When we ask the API for certain amount of notifications (in the popup's case - 25) the API returns a response that ignores the bundle number.
For example, if we ask for 25 notifications but we have 10 new-topic notifications and 15 user-talk-page notifications, the API will return all 25 but the UI will display only two bundles, one for the new topic and one for the user talk page. Worse yet, if the user also had, say, 5 more unread notifications that are unrelated (and unbundled) the user will not see them, because they are beyond the 25-limit API request.
This can look really awkward, and can hide valid unread notifications.
What we could do is have the model manager run a "do I have enough first-level notifications" test and request more notifications if it only has certain top-level widget items, under a certain cap.
So, this can be a good scenario:
- The badge is clicked, triggering a request for notifications from the controller (current behavior)
- The controller asks the API for 25 notifications (current behavior)
- The controller populates the model manager with the response. (current behavior)

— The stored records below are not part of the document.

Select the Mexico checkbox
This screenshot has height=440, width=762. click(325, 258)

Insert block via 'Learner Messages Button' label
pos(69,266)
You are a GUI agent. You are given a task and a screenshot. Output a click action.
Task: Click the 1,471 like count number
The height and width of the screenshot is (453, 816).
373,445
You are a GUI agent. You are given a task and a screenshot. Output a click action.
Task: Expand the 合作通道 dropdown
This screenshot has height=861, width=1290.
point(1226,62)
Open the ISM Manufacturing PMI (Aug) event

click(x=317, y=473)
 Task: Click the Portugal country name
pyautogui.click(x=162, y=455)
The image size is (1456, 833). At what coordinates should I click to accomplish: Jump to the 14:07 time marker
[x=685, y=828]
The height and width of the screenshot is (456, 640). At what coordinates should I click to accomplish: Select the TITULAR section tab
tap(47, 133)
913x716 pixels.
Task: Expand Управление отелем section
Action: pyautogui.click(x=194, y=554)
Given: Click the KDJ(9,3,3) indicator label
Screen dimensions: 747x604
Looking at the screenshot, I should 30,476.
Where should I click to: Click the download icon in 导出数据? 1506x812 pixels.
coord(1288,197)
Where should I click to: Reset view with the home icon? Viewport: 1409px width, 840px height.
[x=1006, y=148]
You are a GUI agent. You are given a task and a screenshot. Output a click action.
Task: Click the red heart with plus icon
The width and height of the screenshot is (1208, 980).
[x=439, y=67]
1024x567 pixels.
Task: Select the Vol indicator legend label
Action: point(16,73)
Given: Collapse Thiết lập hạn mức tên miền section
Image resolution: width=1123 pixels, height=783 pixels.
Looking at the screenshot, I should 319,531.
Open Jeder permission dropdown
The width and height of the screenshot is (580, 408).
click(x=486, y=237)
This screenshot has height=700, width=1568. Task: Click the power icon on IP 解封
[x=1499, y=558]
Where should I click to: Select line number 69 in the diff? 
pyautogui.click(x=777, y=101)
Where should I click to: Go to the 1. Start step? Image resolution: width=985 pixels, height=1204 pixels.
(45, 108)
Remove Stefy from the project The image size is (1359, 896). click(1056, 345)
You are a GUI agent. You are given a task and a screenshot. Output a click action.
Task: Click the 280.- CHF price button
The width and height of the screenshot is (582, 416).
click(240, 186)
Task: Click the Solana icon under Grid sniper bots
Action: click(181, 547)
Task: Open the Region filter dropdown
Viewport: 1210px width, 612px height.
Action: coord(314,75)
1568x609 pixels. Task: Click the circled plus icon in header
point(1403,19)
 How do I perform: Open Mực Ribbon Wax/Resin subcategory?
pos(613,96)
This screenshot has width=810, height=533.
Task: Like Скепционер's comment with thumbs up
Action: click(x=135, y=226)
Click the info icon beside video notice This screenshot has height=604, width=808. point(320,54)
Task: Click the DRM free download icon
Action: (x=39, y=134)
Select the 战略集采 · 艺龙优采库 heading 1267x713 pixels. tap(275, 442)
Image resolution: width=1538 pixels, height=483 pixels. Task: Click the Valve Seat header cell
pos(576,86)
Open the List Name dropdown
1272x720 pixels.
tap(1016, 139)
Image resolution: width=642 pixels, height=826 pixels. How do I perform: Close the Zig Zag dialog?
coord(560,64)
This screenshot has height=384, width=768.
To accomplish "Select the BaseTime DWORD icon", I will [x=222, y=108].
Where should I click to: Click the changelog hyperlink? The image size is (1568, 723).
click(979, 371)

- After the population is done, the controller asks the model manager how many "top level" items it has (how many items in the 'local' model + how many models)
- If the answer is under some threshhold, the controller will use the 'continue' value (it should store that in step #3 as we do when we populate Special:Notifications) to fetch more notifications.
- The controller adds to the model manager (we need to make sure the model manager allows for that; currently, it has an "update" event which assumes the model is filled once)
- The widget fills itself according to the model(s)
We will have to consider how to change the current model behavior so we can add more notifications to the model. Right now, the model assumes the population happens once (and emits 'update' which the widget then uses to empty itself and refill) but that can be a relatively minor implementation details. We can also avoid that by having the controller itself count the number of non-bundled notifications from the API response itself before it fills the model manager, ask for more items, and then fill the manager -- following the "proper" and current operation that we currently have with the manager being filled and refilled from scratch each time.